Only an observational trial [14] and three RCTs in ICU patients have based the energy target on indirect calorimetry [12, 15, 16]: all four trials reported clinical benefits. Petros et al. [16] prospectively tested hypocaloric (50 % of measured energy needs) versus isocaloric (100 % of measured energy needs) feeding in 100 patients with an indication for nutritional support during the first 7 days after ICU admission. They found that underfeeding resulted in (15 %) more nosocomial infections.

Equations fail in 70 % of patients and overestimate the energy needs [17]. This is especially true in overweight or obese sarcopenic patients, and after prolonged physical immobilization. The impact of low energy delivery was unintentionally tested in three recent prospective RCTs with equation-based targets, which showed a better outcome in the patients belonging to the control group (i.e., those without overfeeding) [7, 15, 18, 19]. In fact, these trials tested overfeeding versus isocaloric or modestly hypocaloric feeding. Furthermore, in these trials, energy contained in the glucose solution for drug administration or lipids from sedation (i.e., propofol) was not considered, although this represents up to 10–15 % of the total administered energy. To simulate the impact of predictive formula on the adequacy of feeding, we applied the prediction formula based on corrected ideal body weight, age, and gender which was used in a former trial [7] to recalculate the energy target in our own study [12]. We found that this formula compared to indirect calorimetry resulted in major unpredictable differences in individual targets (i.e,. ±1,000 kcal/day): The EPaNIC trial tested overfeeding, rather than the impact of different feeding regimen. This statement is further supported by the twofold higher insulin requirements in the overfed PN patients.

Several RCTs have aimed to evaluate the impact of pseudo-underfeeding on clinical outcome.
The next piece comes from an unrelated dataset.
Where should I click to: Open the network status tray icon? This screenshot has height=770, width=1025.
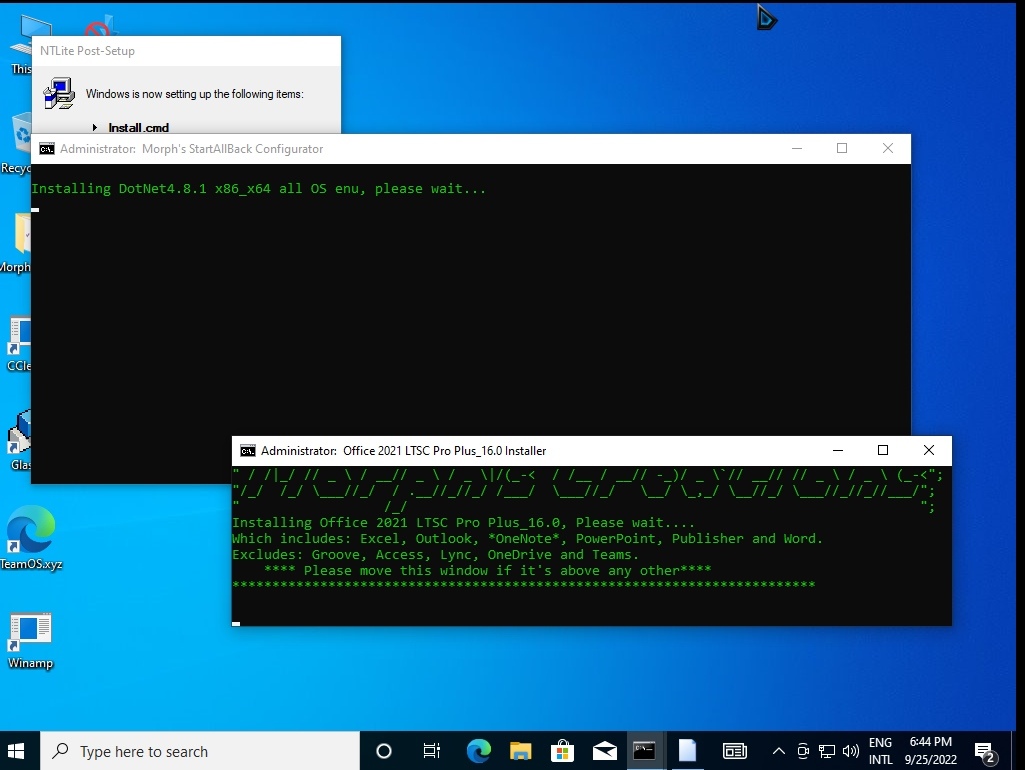[827, 751]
Arabi et al. [18] randomized patients into a control group (90–100 % of calculated requirement) or an underfed group (60–70 % of calculated requirement). The analysis showed that patients in the control group received 1,200 kcal/day and 43 g/day of protein, whereas those in the underfeeding group received 1,099 kcal/day (i.e., −9 %) but 47 g/day (i.e., +10 %). Hospital mortality was (5 %) lower in the underfeeding groups, with no difference in terms of outcome (primary outcome)—an unsurprising conclusion considering that the two groups had similar levels of underfeeding.

Perspectives

Cell respiration consumes O2 and generates CO2. Energy expenditure can accurately be determined from these exchanges, except in cases of acute and significant changes of pH, or chest leakage [20]. Unfortunately the availability of indirect calorimeters is very limited. An international initiative supported by two academic societies (European Society of Intensive Care Medicine, ESICM; European Society for Parenteral and Enteral Nutrition, ESPEN) aims at developing an accurate, easy-to-use, and affordable calorimeter to promote a large use of this technique. No further important studies should be conducted until energy expenditure is used to base their targets and evaluate the impact of optimal feeding on clinical outcome.